2. Design and Furnishings

While you want a room with furnishings scaled for kids, that doesn't mean your playroom has to be a plastic palace. For instance, you can make a nice wooden kid-height table for finger painting or game playing by simply chopping a few inches off the legs of a full-size table. Likewise, wood garden benches can be cut down a few inches—just enough for little ones to be able to hoist themselves up, but not so low as to make sitting difficult for adults—and covered with comfy cushions.

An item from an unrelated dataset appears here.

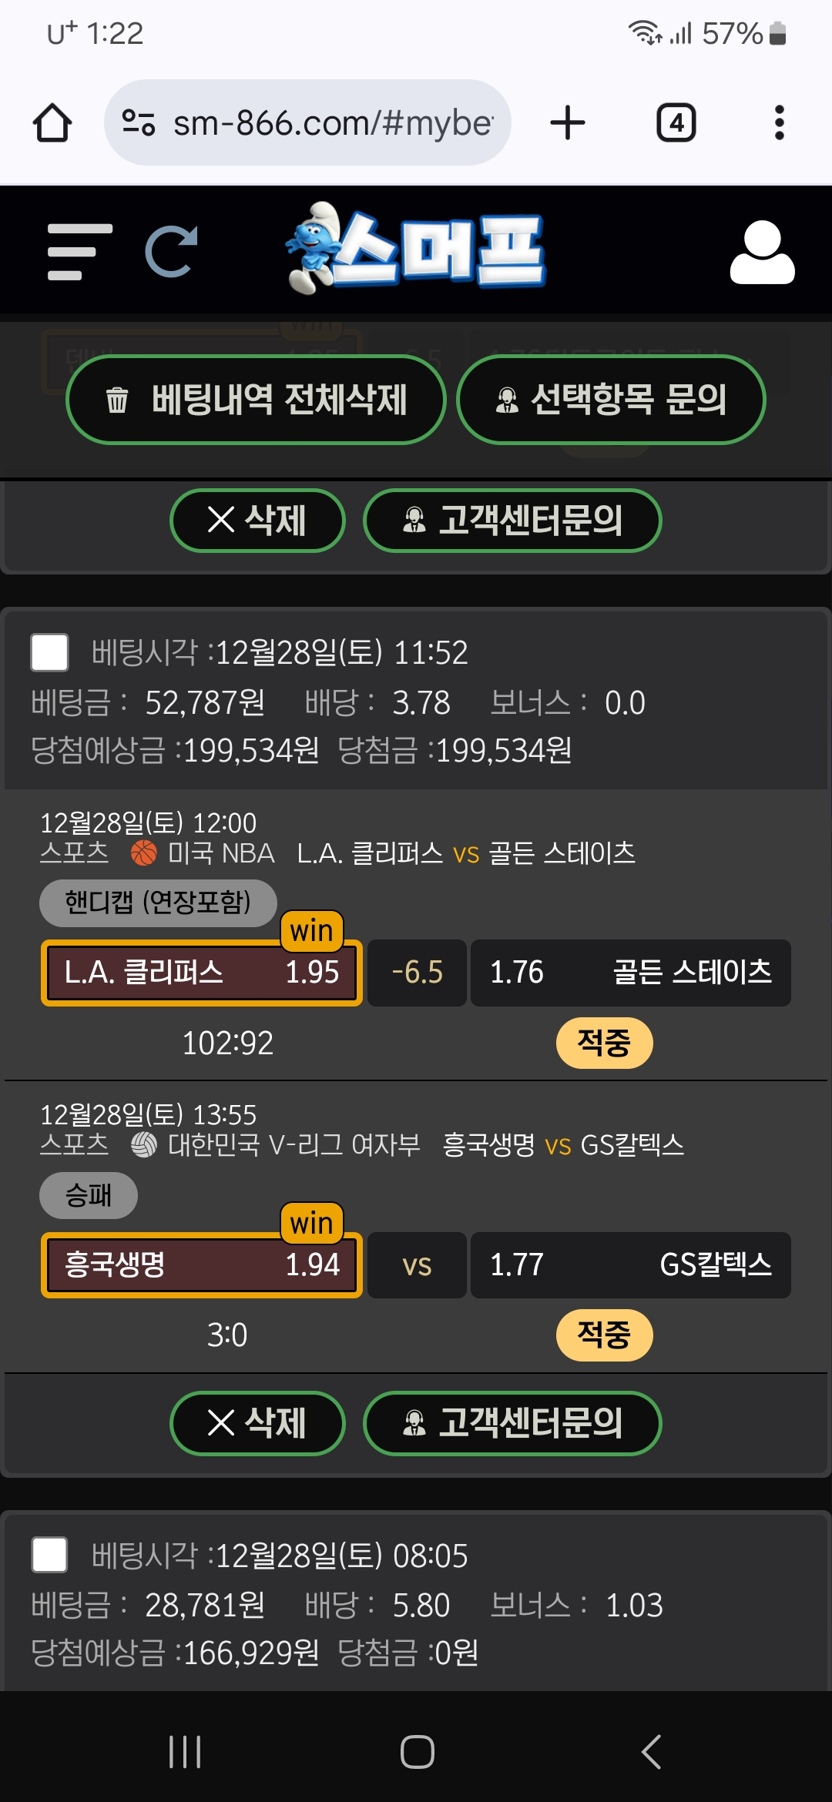
Task: Go to browser home page
Action: pyautogui.click(x=52, y=123)
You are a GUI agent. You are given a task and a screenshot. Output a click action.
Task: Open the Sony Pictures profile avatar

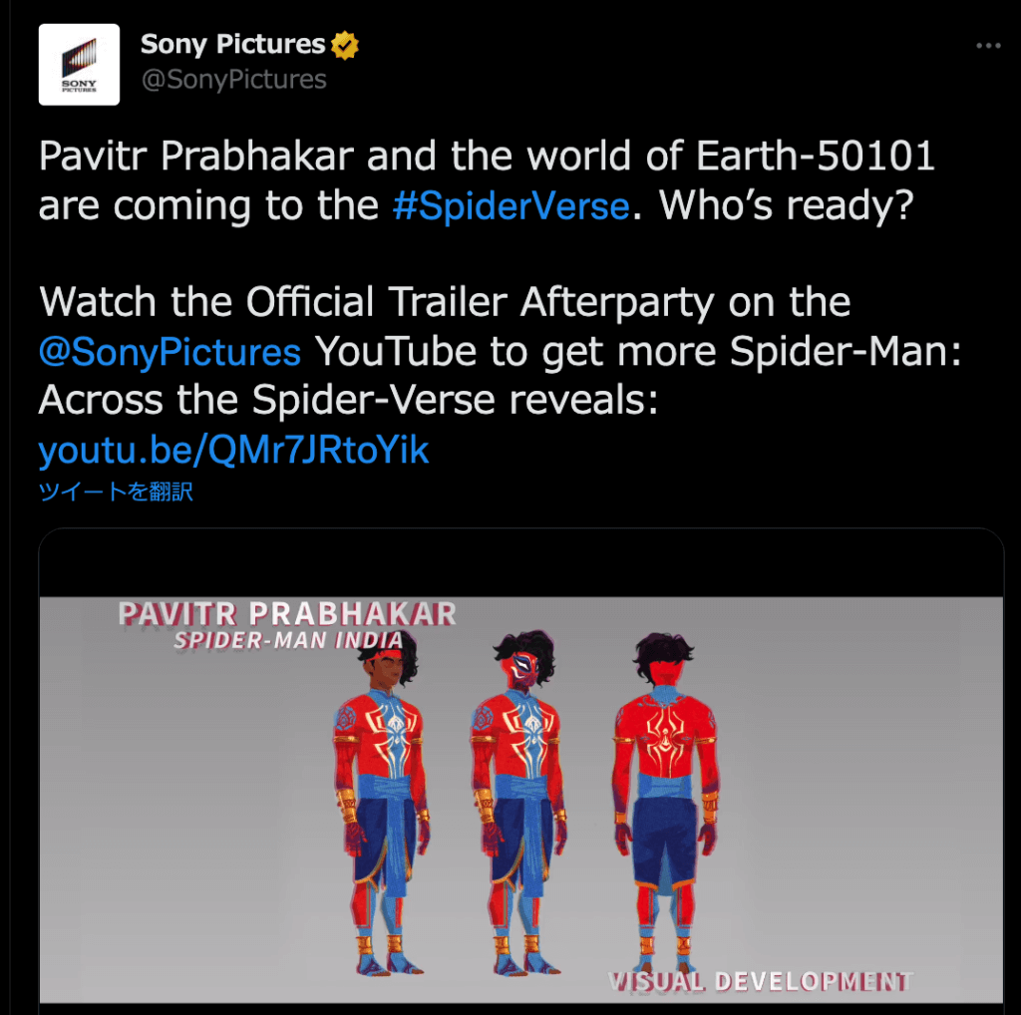tap(79, 65)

Salvaged materials are obviously green, but they also give a room personality. Dress up windows with wood trim from an architectural salvage warehouse, finished in natural shellac and a coating of beeswax, which are nontoxic and won't off-gas. Distressed painted furniture looks both fun and elegant; just be sure to seal it with water-based, clear topcoats so paint doesn't chip off and into little mouths. Speaking of paint, to give the room a more airy feel, consider shades inspired by nature—water, sky, stone, or sand—instead of the ubiquitous primary colors.

Chances are your children are going to have heaps of toys that will need to have a home when not in use. Baskets, enamel bins, and garden containers set into armoires with the doors taken off make for beautiful, practical storage for toys and craft materials. Built-in seating and toy bins also clear up more floor space for playing and give kids another thing to crawl on and around.